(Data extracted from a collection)
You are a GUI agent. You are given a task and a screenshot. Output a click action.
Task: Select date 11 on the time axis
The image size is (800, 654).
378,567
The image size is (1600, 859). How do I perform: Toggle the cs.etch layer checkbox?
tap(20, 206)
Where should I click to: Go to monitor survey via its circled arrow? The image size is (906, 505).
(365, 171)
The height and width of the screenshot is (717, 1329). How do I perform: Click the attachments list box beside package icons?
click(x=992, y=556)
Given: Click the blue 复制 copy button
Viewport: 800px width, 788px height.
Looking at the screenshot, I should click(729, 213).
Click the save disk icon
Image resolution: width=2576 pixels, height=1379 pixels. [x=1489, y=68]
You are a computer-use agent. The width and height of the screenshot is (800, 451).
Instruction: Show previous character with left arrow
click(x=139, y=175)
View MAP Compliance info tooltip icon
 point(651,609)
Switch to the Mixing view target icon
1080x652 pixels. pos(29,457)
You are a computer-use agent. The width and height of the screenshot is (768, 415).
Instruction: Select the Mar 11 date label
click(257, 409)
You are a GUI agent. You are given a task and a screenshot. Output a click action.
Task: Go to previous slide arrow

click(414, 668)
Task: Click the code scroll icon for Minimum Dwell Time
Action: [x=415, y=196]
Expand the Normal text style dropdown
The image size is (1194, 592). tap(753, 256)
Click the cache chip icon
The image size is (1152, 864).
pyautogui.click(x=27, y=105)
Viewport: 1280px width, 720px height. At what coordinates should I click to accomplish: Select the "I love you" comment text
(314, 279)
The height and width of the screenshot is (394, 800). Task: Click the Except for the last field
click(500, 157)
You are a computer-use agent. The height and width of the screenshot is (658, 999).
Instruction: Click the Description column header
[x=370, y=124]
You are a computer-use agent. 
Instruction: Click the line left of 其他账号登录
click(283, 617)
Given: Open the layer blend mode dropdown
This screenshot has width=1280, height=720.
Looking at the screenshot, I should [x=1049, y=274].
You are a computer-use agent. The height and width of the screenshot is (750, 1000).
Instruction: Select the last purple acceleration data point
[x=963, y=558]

▸ What you will do: In the entries above, identify every line with the string "computer".

▸ Final answer:
You are a computer-use agent. The width and height of the screenshot is (800, 451).
You are a computer-use agent. The width and height of the screenshot is (768, 415).
You are a computer-use agent. The height and width of the screenshot is (658, 999).
You are a computer-use agent. 
You are a computer-use agent. The height and width of the screenshot is (750, 1000).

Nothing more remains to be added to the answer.